Start of Block

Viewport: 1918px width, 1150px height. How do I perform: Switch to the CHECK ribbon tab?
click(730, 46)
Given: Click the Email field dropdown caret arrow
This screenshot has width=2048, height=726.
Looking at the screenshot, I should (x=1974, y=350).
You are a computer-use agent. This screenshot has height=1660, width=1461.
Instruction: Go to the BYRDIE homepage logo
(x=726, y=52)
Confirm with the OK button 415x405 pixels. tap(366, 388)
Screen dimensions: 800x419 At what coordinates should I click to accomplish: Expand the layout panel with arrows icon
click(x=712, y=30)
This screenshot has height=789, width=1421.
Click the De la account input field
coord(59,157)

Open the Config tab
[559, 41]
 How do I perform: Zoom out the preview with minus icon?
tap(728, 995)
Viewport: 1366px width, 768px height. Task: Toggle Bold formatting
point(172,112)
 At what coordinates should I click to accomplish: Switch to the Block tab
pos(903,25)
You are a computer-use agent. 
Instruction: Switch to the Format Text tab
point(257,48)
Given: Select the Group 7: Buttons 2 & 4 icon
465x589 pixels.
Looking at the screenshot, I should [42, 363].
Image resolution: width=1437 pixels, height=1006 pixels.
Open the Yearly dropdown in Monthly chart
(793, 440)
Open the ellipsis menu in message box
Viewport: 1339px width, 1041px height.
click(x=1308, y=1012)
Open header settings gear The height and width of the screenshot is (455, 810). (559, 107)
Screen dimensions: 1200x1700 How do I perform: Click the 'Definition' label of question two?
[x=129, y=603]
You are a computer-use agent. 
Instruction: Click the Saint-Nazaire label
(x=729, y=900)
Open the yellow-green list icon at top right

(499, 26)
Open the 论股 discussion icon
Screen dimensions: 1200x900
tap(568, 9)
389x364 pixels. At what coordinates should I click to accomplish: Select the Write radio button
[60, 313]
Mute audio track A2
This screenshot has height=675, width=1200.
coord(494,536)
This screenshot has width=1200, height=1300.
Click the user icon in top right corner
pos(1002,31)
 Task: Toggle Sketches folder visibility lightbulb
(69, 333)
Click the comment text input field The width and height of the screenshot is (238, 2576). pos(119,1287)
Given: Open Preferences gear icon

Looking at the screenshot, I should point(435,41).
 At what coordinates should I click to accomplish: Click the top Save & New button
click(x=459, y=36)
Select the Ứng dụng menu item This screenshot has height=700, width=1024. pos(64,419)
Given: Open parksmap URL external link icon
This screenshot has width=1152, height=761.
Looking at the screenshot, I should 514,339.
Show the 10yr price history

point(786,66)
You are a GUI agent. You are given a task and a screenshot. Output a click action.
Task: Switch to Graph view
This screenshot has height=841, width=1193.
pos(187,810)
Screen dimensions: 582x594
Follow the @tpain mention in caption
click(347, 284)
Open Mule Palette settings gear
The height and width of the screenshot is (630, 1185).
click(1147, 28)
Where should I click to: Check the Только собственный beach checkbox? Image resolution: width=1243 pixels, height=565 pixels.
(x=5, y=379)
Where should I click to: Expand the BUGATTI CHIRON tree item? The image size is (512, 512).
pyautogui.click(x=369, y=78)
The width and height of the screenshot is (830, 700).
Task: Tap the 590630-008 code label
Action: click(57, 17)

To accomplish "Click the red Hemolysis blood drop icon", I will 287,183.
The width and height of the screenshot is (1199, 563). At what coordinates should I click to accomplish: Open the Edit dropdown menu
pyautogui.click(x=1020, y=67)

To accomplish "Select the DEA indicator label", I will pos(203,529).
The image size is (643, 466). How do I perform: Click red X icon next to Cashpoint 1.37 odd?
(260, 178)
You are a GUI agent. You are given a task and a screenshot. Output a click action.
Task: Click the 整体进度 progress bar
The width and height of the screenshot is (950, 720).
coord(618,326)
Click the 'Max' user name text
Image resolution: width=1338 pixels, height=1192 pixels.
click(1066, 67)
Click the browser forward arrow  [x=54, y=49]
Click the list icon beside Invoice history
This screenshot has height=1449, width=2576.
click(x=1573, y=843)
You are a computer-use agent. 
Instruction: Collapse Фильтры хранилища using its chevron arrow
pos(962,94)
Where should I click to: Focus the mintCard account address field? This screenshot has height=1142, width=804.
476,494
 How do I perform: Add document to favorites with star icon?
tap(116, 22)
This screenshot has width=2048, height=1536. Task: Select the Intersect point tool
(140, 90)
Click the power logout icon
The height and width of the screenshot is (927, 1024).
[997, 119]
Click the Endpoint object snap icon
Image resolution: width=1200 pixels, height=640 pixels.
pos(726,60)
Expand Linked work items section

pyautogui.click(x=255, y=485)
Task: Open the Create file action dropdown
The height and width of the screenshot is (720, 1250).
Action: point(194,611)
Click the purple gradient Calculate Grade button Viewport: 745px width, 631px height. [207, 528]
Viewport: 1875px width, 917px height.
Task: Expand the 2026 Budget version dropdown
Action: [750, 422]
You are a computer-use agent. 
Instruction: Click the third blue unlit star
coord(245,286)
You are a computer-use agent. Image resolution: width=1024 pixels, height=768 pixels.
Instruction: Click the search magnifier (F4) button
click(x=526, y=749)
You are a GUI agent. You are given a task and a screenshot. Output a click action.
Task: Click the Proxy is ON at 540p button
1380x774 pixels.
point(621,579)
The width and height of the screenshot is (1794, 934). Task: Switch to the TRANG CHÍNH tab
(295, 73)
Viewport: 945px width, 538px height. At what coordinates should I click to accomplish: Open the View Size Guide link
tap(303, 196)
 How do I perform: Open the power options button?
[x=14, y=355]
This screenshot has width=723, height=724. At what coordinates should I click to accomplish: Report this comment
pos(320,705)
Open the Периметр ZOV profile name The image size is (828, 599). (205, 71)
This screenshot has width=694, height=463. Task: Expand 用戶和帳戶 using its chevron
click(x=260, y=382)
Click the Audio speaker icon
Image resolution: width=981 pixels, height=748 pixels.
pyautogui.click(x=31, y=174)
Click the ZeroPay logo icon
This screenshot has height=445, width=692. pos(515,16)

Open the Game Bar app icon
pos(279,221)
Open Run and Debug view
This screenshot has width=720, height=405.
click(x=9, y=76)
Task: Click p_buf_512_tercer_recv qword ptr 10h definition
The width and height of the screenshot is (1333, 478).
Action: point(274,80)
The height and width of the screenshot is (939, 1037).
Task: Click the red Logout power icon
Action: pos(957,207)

End of Block

To do —
Across the data, find each line that has "name" in it and copy that line.

Solution to this exercise —
Click the 'Max' user name text
Open the Периметр ZOV profile name The image size is (828, 599). (205, 71)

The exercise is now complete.